A counted string (1) can be converted to an address-length string (2)
by using the Forth word COUNT. Thus, the word
COUNT ( addr -- addr+1 len )
takes the address of a counted string (addr) and leaves the address
of the first character of the string (addr+1) and the length of the
string (which it got from the byte at addr).

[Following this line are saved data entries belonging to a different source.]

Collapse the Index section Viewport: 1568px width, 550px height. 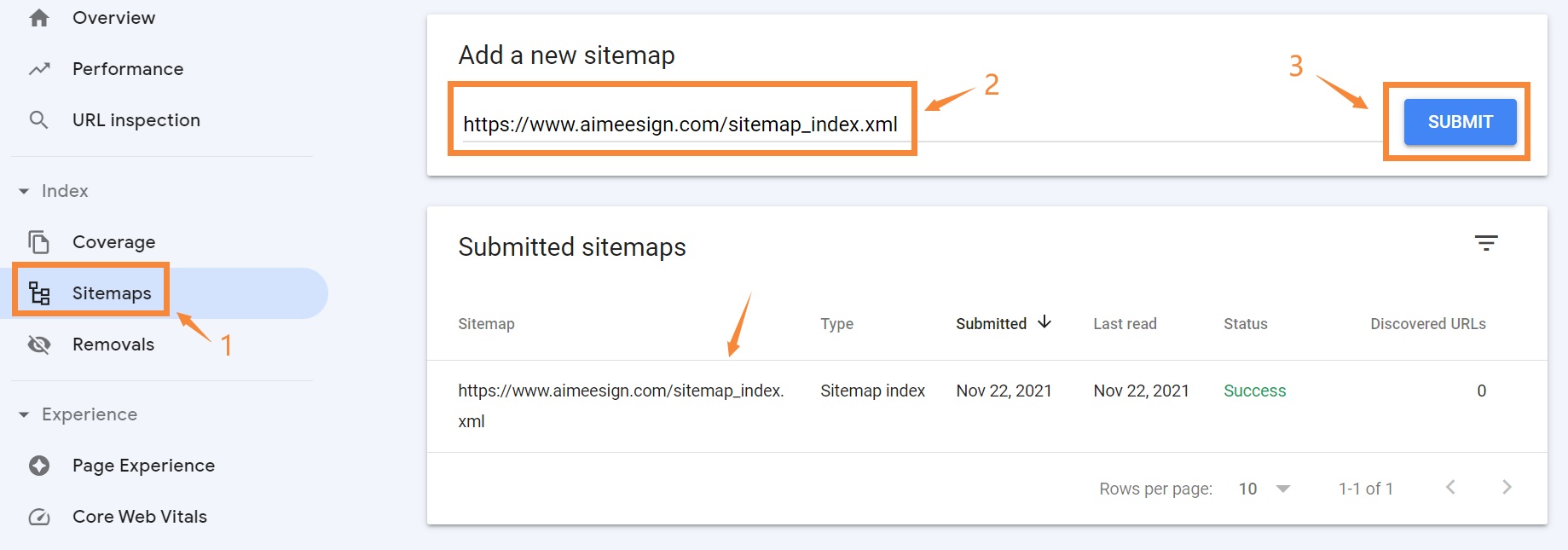pos(24,191)
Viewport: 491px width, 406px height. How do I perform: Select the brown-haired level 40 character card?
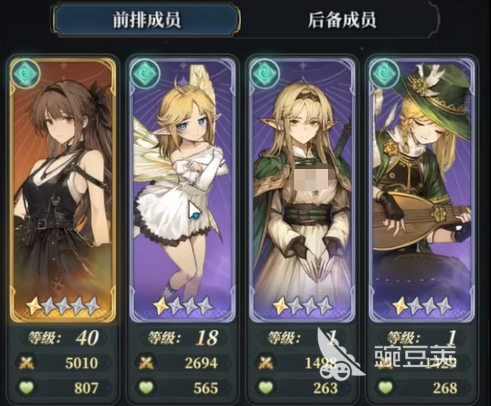point(63,189)
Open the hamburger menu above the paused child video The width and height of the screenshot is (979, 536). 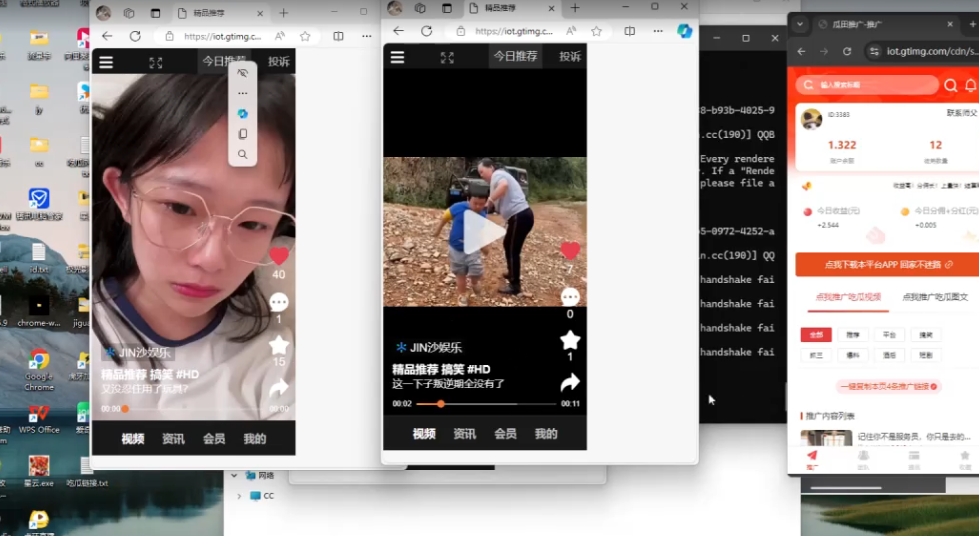397,57
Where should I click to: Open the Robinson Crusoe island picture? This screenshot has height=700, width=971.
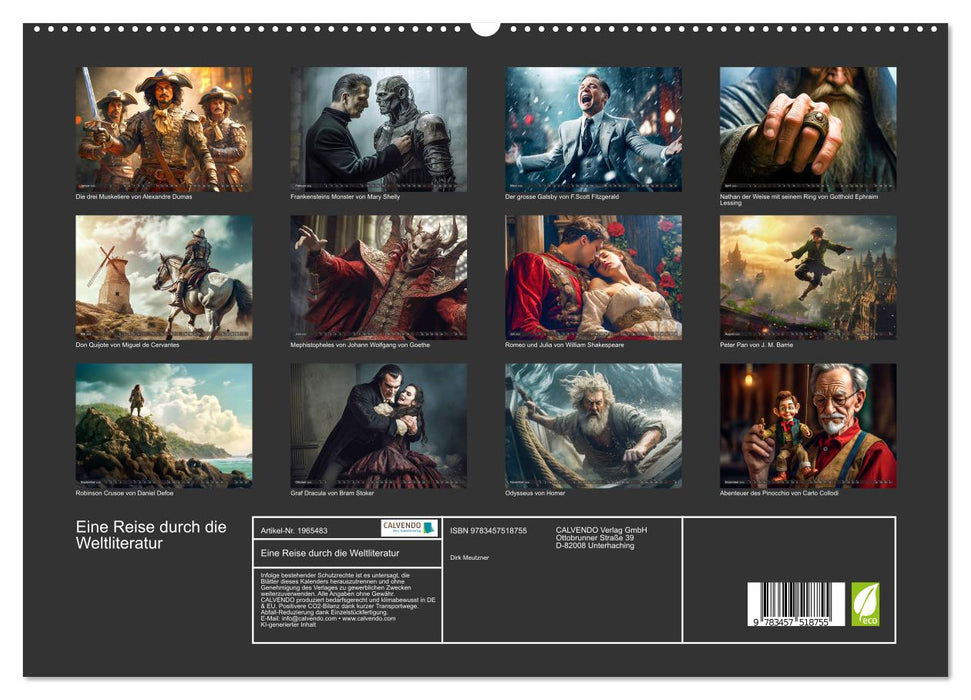tap(164, 425)
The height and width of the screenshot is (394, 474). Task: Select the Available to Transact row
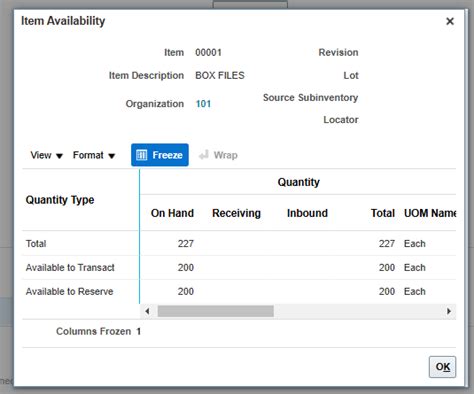pyautogui.click(x=239, y=268)
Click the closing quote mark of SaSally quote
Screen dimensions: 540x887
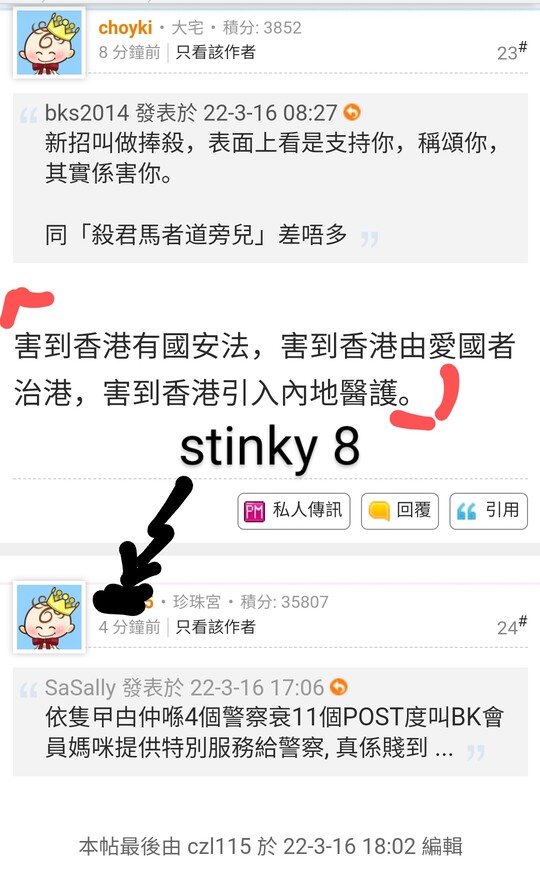[x=476, y=752]
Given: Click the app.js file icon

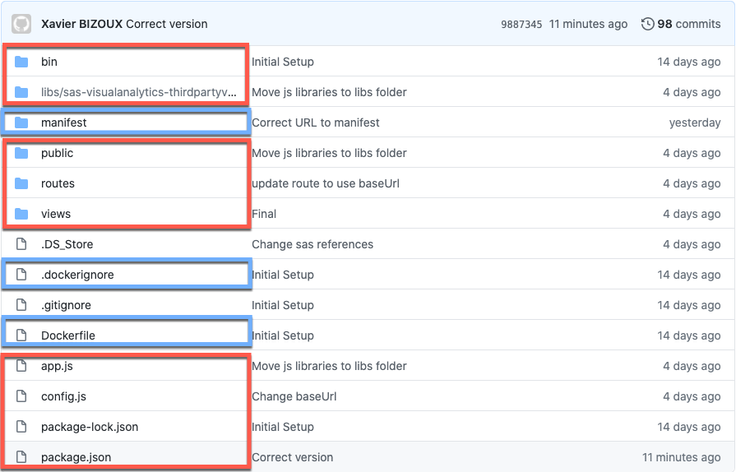Looking at the screenshot, I should pyautogui.click(x=21, y=366).
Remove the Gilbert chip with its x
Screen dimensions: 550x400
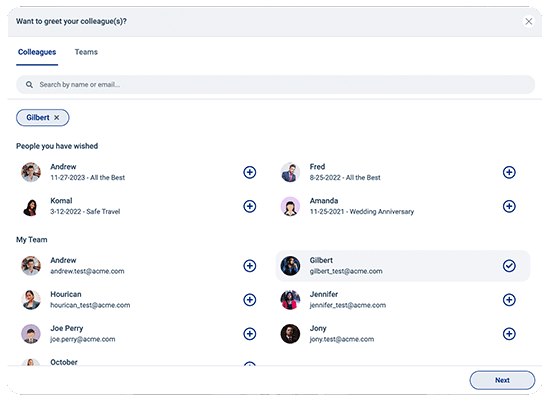56,118
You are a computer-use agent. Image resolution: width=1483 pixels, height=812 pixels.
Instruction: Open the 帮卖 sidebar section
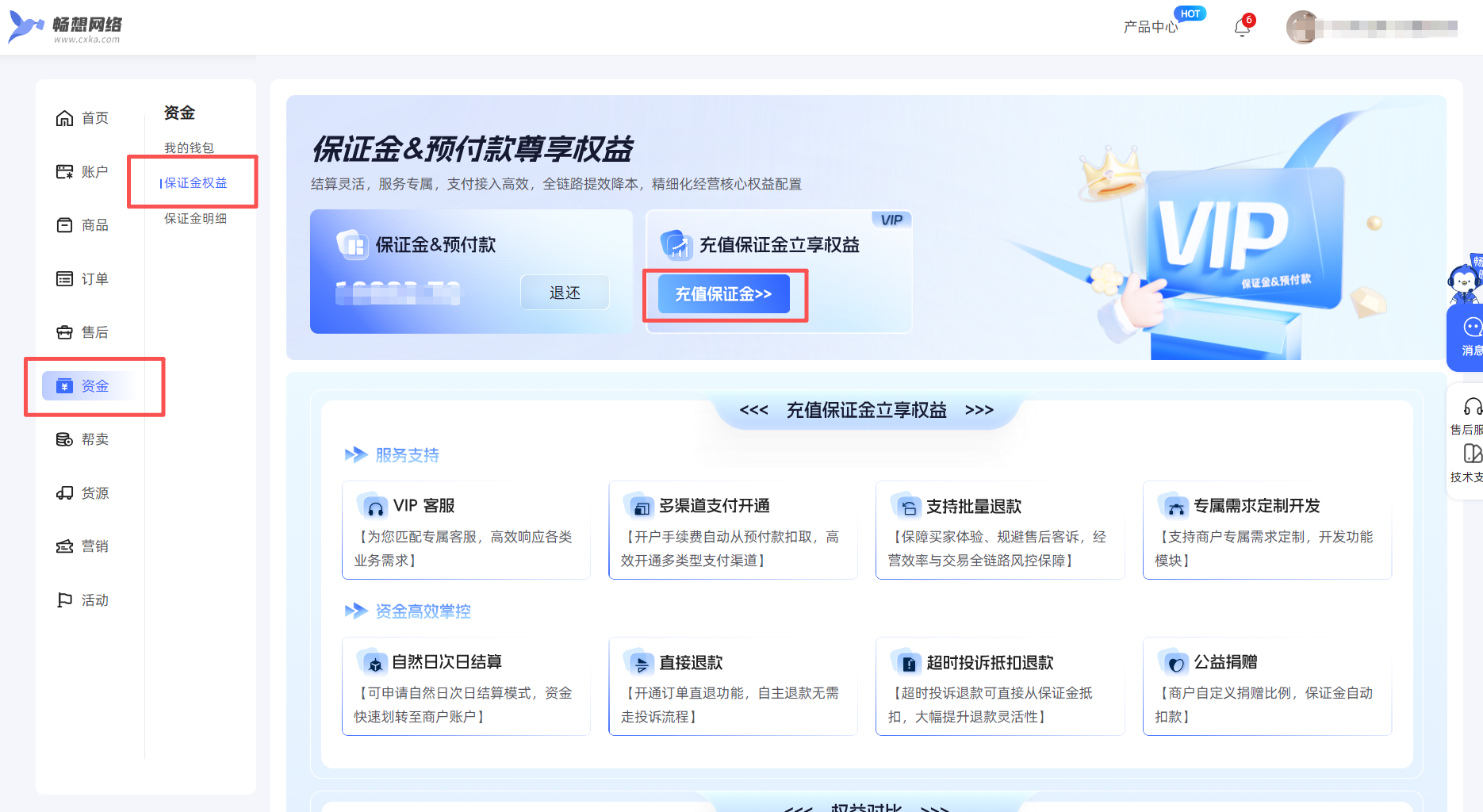coord(82,439)
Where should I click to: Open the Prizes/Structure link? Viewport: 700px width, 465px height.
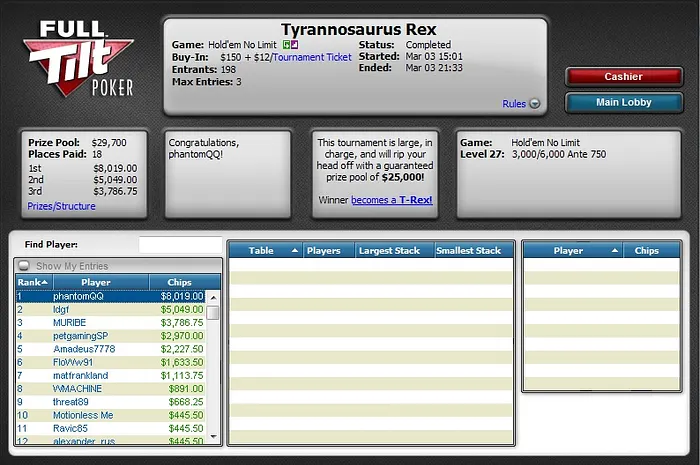[x=61, y=206]
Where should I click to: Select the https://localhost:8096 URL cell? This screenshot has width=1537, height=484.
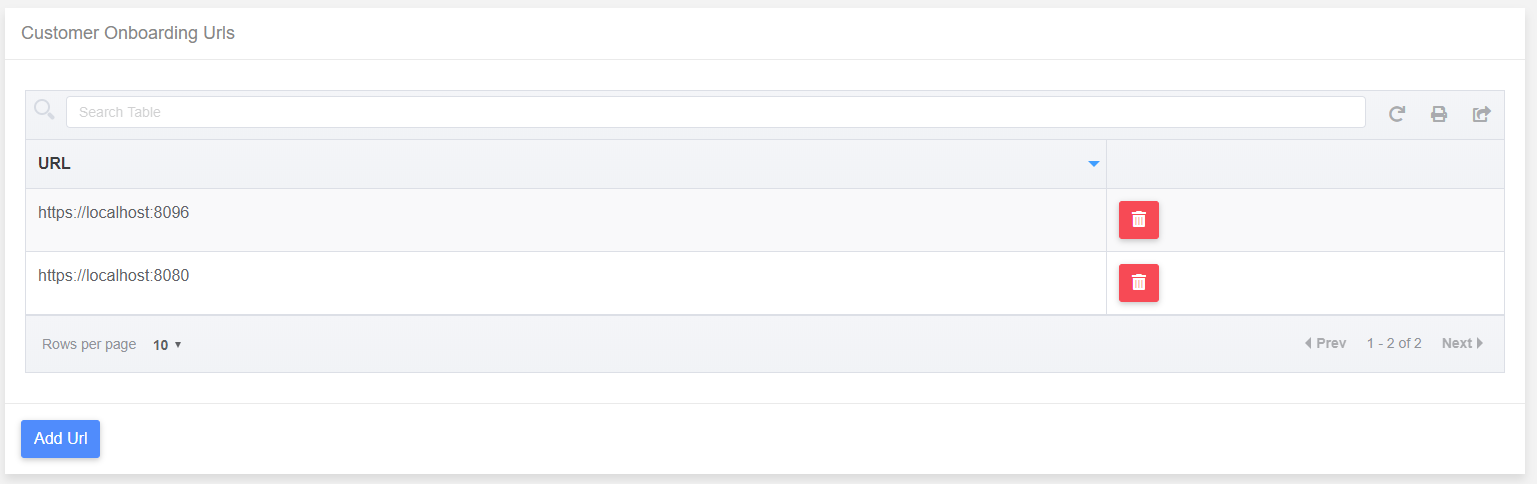point(114,213)
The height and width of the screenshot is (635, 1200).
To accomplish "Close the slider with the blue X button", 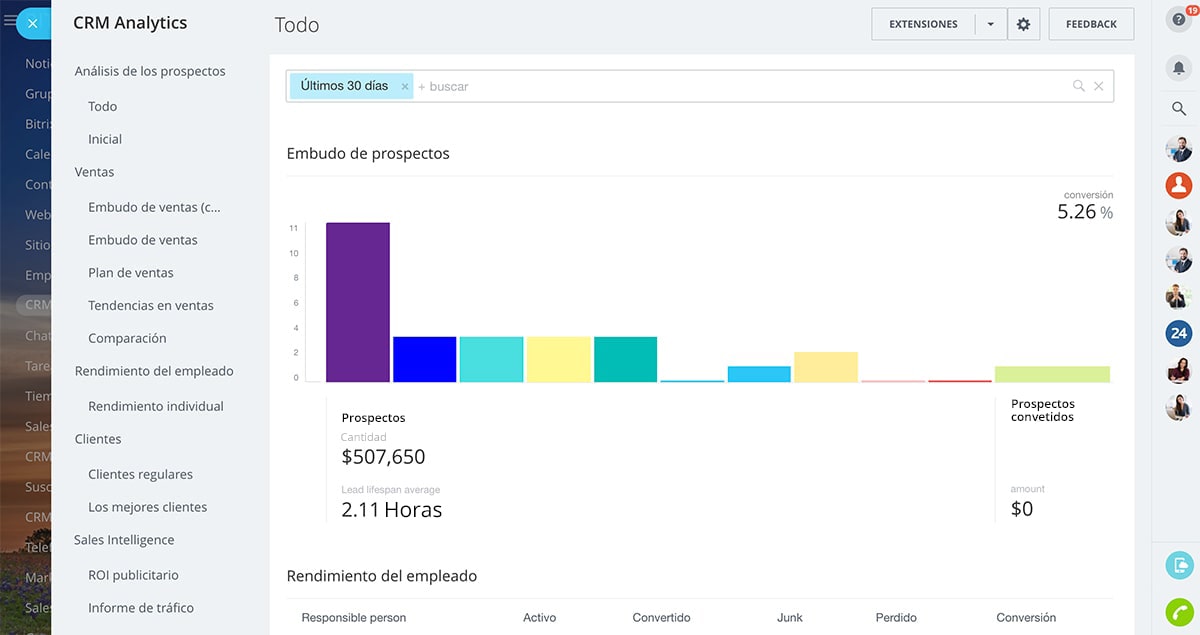I will (x=33, y=23).
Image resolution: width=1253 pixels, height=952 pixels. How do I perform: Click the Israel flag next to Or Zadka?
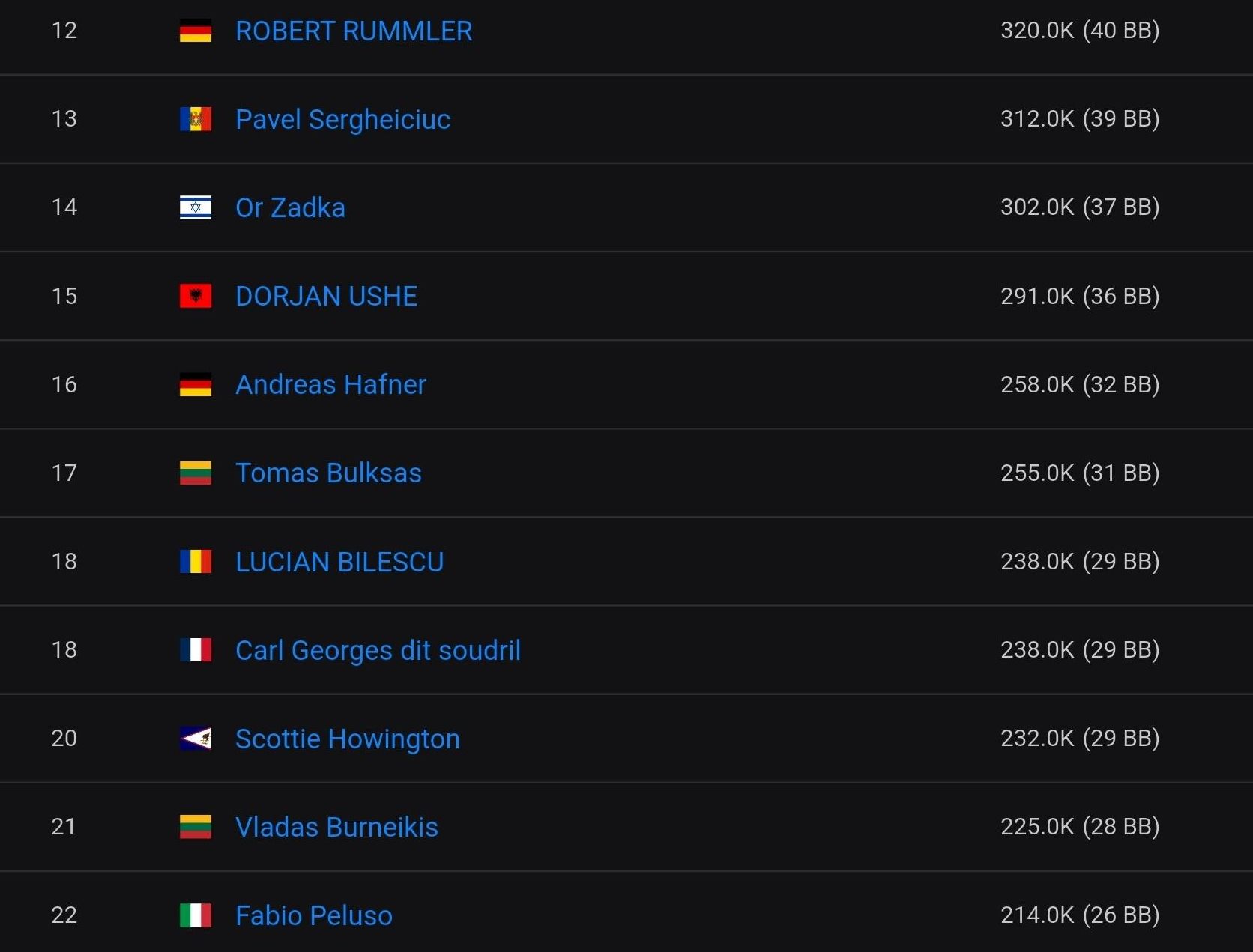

Since TYPE requires the address and length of the string to be on
the stack, to print a counted string you would use
COUNT TYPE
Example: The following word will echo whatever you type on the
screen.
comment;
: echo ( -- )
QUERY \ get a string
ASCII , WORD
CR COUNT TYPE ;
comment:
The use of the number output conversion words in Section 6.3 can be
illustrated by showing how the various number output words are
defined.
The word (U.) converts an unsigned single number and leaves the
address and length of the converted string on the stack.
: (U.) ( u -- addr len )
0 <# #S #> ;
The word U. prints this string on the screen followed by a blank.
: U. ( u -- )
(U.) TYPE SPACE ;
The word SPACE prints one blank. It is just
: SPACE ( -- )
BL EMIT ;
where BL is the CONSTANT 32, the ASCII code of a blank.
The Forth word SPACES ( n -- ) prints n spaces.
When printing numbers in columns on the screen it is necessary to
print the number right-justified in a field of width "wid".
This can be done for an unsigned number with the Forth word U.R.
: U.R ( u wid -- )
>R (U.) \ addr len
R> \ addr len wid
OVER - SPACES \ addr len
TYPE ;
For example, 8 U.R will print an unsigned number, right-justified
in a field of width 8.
To print a signed number we need to insert a minus-sign at the
beginning of the string if the number is negative. The word (.)
will do this.
: (.) ( n -- addr len )
DUP ABS \ n u
0 <# #S \ n 0 0
ROT SIGN #> ;
The word dot (.) is then defined as
: . ( n -- )
(.) TYPE SPACE ;
The word .R can be used to print a signed number, right-justified
in a field of width "wid".
: .R ( n wid -- )
>R (.) \ addr len
R> \ addr len wid
OVER - SPACES \ addr len
TYPE ;
Similar words are defined to print unsigned and signed double
numbers.
: (UD.) ( ud -- addr len )
<# #S #> ;
: UD. ( ud -- )
(UD.) TYPE SPACE ;
: UD.R ( ud wid -- )
>R (UD.) \ addr len
R> \ addr len wid
OVER - SPACES \ addr len
TYPE ;
: (D.) ( d -- addr len )
TUCK DABS \ dH ud
<# #S ROT SIGN #> ;
: D. ( d -- )
(D.) TYPE SPACE ;
: D.R ( ud wid -- )
>R (D.) \ addr len
R> \ addr len wid
OVER - SPACES \ addr len
TYPE ;
To clear the screen, use the word
DARK ( -- )
To set the cursor at the x,y coordinate col,row use the word
AT ( col row -- )
For example, the following word Example_6.4 will clear the screen
and print the message "Message starting at col 20, row 10".
comment;
: Example_6.4 ( -- )
DARK
20 10 AT
." Message starting at col 20, row 10"
CR ;